Task prompt = The expected output is an exact copy of each line from the line with "The image size is (380, 285)." through the end of the data below, with no pictures in it.

Pixel coordinate grounding data
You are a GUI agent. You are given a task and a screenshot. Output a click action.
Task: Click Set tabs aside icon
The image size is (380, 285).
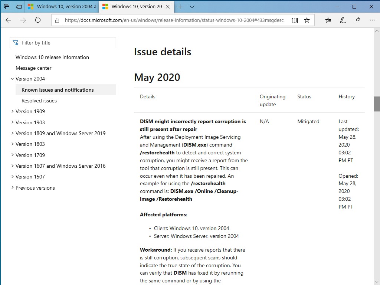[19, 7]
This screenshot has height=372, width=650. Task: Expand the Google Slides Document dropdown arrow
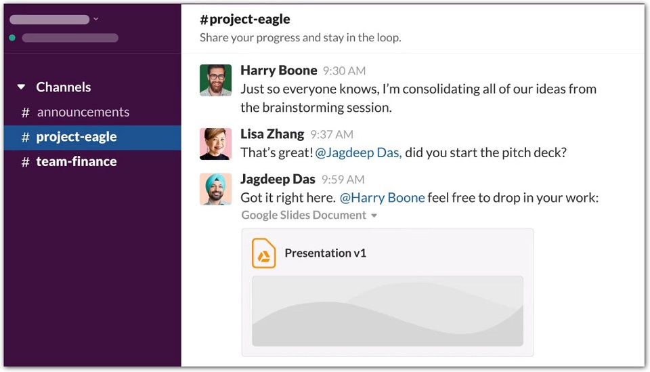[x=374, y=215]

Response for this exercise =
The image size is (380, 285).
[19, 7]
This screenshot has height=372, width=650. Task: Expand the Google Slides Document dropdown arrow
[x=374, y=215]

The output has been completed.